EXERCISE ▸ Please find every line in the material below that contains the word "dropdown", and copy each of those lines. Case counts, so match capitals and lowercase exactly.

----

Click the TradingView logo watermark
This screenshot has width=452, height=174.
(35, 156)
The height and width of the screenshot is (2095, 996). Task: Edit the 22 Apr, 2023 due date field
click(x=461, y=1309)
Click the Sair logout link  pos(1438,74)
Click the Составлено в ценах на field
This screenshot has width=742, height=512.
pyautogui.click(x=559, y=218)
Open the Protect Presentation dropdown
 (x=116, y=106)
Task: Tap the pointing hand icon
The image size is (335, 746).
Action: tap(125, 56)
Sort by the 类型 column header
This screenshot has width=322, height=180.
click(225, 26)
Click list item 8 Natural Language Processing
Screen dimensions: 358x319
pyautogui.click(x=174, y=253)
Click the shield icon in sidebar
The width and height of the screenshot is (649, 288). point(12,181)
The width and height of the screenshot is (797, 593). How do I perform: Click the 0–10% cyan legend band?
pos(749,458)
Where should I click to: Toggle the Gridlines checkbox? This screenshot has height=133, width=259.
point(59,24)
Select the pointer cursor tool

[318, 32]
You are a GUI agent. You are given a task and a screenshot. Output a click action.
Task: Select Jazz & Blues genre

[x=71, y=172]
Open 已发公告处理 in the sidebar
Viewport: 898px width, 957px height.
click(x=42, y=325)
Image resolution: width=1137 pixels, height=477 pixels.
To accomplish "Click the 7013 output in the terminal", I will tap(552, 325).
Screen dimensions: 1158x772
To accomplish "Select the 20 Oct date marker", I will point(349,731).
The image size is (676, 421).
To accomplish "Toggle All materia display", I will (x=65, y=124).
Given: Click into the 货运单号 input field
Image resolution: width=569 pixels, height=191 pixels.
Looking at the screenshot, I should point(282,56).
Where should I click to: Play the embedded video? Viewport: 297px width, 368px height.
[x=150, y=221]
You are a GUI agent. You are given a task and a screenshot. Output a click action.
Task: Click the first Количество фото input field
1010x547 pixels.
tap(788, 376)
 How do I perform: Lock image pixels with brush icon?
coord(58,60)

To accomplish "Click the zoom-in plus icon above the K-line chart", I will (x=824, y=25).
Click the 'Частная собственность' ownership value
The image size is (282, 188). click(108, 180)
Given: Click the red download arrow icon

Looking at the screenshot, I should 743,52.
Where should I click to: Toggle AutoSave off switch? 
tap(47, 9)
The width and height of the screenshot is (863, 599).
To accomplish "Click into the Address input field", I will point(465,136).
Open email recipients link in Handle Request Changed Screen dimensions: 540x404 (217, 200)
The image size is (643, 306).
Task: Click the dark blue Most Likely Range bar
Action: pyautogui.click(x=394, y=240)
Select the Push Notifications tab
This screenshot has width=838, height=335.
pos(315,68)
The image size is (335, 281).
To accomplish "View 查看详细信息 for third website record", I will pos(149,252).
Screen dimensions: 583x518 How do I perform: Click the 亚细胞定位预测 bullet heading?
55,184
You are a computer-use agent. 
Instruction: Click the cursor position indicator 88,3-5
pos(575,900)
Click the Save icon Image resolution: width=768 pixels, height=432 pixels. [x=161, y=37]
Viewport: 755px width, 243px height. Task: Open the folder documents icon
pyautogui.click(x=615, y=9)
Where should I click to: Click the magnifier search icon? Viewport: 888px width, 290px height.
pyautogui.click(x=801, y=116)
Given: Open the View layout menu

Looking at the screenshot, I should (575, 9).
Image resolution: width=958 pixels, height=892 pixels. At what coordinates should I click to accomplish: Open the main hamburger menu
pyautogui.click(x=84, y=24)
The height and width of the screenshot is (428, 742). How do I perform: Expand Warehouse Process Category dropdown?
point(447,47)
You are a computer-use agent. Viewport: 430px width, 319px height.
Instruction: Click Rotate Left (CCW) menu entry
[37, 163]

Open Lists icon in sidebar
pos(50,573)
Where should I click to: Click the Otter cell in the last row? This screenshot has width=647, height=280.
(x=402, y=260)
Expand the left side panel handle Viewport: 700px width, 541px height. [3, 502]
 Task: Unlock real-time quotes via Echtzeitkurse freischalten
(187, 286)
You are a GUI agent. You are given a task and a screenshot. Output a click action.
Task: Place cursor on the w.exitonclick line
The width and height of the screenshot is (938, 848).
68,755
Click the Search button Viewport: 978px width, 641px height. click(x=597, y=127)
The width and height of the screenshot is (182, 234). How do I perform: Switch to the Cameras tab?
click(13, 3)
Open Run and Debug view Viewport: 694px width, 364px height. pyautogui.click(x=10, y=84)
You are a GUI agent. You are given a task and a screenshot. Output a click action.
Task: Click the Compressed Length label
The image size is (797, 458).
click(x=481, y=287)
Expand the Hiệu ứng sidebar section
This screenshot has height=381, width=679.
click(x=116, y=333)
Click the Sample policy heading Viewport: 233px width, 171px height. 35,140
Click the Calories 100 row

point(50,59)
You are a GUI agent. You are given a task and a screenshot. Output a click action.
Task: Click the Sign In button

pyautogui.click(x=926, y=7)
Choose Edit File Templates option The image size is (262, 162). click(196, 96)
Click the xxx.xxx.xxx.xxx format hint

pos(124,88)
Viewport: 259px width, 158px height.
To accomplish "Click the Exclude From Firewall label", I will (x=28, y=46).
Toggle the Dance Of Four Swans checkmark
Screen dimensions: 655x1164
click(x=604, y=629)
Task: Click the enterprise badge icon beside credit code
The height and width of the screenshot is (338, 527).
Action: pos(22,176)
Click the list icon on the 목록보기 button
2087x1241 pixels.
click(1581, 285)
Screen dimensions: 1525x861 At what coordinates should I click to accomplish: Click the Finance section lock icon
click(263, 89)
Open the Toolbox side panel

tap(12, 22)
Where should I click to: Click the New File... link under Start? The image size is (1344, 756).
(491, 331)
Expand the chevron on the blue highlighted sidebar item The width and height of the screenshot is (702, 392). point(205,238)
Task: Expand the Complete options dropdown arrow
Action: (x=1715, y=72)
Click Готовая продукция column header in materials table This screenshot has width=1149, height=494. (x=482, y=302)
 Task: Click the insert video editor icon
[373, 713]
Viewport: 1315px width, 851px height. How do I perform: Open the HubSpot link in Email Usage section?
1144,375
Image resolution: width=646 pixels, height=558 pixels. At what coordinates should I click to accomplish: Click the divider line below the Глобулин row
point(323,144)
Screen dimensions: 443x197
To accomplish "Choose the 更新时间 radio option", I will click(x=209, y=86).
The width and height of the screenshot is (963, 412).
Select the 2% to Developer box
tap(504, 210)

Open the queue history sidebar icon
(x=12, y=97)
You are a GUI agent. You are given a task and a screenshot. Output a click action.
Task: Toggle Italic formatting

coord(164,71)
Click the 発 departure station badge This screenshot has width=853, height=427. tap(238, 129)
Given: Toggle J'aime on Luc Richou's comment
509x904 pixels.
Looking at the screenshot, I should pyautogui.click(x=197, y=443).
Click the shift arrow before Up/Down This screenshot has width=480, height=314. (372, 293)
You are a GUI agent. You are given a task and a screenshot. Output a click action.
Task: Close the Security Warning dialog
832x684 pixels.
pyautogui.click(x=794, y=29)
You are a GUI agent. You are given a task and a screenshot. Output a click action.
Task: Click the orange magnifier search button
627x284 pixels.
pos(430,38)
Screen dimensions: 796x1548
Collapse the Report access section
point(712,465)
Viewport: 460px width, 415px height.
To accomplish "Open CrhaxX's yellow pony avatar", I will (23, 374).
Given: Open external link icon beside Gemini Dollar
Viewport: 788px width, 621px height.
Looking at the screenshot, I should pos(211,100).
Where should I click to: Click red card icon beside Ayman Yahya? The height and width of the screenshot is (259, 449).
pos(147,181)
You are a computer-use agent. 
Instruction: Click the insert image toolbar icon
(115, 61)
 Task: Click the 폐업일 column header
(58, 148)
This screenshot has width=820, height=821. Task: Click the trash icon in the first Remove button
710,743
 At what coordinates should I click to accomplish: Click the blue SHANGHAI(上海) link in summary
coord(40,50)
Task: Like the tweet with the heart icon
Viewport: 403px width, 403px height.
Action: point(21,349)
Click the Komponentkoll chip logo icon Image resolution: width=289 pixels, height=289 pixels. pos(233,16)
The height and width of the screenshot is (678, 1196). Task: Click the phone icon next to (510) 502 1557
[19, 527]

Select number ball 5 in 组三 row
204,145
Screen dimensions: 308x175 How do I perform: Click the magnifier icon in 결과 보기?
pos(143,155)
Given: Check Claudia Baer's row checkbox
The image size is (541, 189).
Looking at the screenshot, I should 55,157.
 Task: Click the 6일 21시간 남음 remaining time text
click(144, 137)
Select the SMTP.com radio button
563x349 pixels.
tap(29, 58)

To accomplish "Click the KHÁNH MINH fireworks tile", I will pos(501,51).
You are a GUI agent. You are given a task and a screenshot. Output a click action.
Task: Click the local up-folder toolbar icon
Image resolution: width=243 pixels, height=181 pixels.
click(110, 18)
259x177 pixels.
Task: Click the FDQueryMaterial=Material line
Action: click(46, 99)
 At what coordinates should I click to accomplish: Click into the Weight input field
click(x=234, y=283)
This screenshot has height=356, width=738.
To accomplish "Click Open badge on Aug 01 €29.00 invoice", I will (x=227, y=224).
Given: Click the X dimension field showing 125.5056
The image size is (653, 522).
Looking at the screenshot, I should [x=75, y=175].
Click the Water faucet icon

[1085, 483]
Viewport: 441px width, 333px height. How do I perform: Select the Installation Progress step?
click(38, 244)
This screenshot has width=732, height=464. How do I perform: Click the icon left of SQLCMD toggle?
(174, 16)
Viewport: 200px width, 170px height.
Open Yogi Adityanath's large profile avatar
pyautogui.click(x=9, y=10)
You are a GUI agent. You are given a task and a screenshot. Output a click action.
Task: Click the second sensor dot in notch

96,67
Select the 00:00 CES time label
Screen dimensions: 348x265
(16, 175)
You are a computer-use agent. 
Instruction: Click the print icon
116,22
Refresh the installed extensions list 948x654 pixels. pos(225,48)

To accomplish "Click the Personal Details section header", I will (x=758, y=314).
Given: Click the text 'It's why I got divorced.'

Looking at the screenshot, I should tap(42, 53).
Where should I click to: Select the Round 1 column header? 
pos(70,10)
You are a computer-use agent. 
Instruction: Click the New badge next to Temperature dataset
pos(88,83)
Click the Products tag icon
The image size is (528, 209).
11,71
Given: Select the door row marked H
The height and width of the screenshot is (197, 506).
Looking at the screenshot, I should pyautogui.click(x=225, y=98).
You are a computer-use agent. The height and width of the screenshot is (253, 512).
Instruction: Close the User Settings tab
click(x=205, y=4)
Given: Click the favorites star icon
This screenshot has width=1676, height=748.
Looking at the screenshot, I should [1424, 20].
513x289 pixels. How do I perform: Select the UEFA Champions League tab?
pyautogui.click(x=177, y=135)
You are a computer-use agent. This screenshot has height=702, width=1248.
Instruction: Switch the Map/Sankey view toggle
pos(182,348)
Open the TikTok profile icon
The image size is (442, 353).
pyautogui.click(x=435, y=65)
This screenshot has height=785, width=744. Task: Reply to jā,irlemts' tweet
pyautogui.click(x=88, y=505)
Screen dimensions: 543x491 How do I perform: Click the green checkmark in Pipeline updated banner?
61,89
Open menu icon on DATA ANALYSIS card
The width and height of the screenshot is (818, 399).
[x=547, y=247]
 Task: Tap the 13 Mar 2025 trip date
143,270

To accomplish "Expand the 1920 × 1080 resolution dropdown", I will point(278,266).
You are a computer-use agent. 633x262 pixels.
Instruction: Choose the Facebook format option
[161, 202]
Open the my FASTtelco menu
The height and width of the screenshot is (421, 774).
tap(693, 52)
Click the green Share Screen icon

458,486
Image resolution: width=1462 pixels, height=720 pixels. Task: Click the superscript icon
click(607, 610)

----

SOLVED PROBLEM ▸
Open the Protect Presentation dropdown
The height and width of the screenshot is (428, 742). How do I perform: Expand Warehouse Process Category dropdown?
Task: Expand the Complete options dropdown arrow
To accomplish "Expand the 1920 × 1080 resolution dropdown", I will point(278,266).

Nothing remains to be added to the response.